Weiterführende Informationen

Dieses Studio-LCB war angekündigt als eine Lesung, in der Péter Nádas im Mittelpunkt steht. Wenn man die Aufnahme heute hört, wird aber deutlich, dass zwei Schriftstellern zu gleichen Anteilen Aufmerksamkeit geschenkt wurde. Was hierbei nicht überrascht, ist, dass sich beide Autoren in ihrem Wesen unterscheiden und ein unterschiedliches Werk herausgebracht haben. Aber es gibt frappante Überschneidungen  und diese Übereinstimmungen zählen zu den Schwerpunkten der Sendung. So haben beide Schriftsteller - unabhängig voneinander - eine Szene beschrieben, in der ein Tier mit dem schönen Namen "Totengräber" eine zentrale Rolle spielt (es handelt sich um einen Käfer, der seine Larven in Kadaver legt).
Zu Beginn der 90er wurde Péter Nádas' 1300 Seiten langer Roman "Buch der Erinnerung" in der Übersetzung von Hildegard Grosche in den deutschen Feuilletons mit Hymnen bedacht - heute meint man, Buch und Verfasser seien beinahe in Vergessenheit geraten. Die Diskussion über Nádas' monumentalen Roman gabelt sich in unterschiedliche Richtungen. Zum einen geht es um den autobiographischen sowie historischen Anteil im "Buch der Erinnerungen" - Nádas als Sohn einer Funktionärsfamilie und der tragische Aufstand von 1956 in Ungarn gegen den sowjetischen Imperialismus. Zum anderen thematisiert man den Umfang von Romanen hinsichtlich ihrer Entstehungstechnik - Wie schreibt man über Tausend Seiten lange Bücher?
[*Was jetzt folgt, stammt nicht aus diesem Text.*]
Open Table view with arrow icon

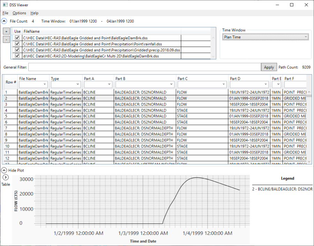pyautogui.click(x=5, y=177)
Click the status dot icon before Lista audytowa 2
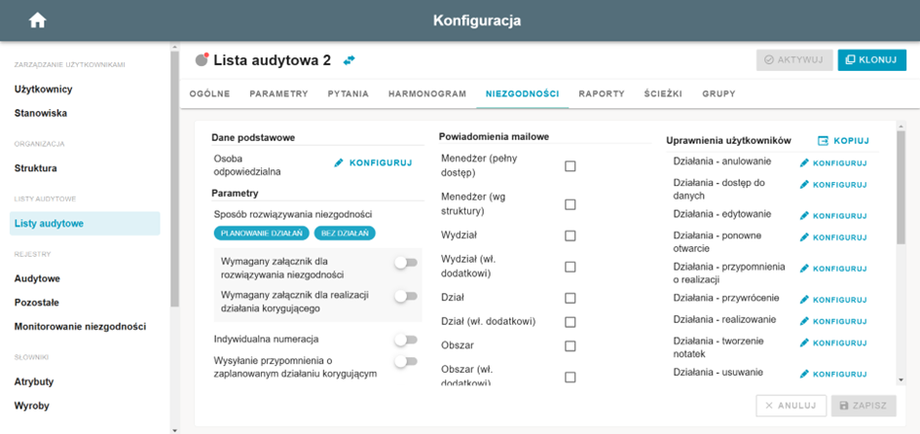The height and width of the screenshot is (434, 920). (202, 59)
Aber auch der metaphysische Aspekt eines umfangreichen Buches als Schriftstelleraufgabe wird erörtert. Alle Schriftsteller wollen dicke Bücher schreiben, so die These von Cees Nooteboom.
Alle drei Autoren lesen vor: Nádas eine Prosaskizze, die in Ost-Berlin in den 80er Jahren spielt, Nooteboom und Sartorius Gedichte.

Programmtext

Beiden Autoren gelang im letzten Jahr der Durchbruch bei den deutschen Lesern und Kritikern: Péter Nádas' opus magnum "Buch der Erinnerung" ist "ohne Umschweife den großen Werken des Jahrhunderts an die Seite zu stellen", die sich der Erforschung der "ins Unendliche reichenden Stufenleiter der Gefühle" widmen" (Jürgen Engler). Cees Nooteboom erhielt 1991 für seine "Berliner Notizen" den "Literaturpreis zum 3. Oktober". Beide, Nádas und Nooteboom, waren Gäste des Berliner Künstlerprogramms des DAAD, dessen Leiter Joachim Sartorius am Podiumsgespräch teilnehmen wird.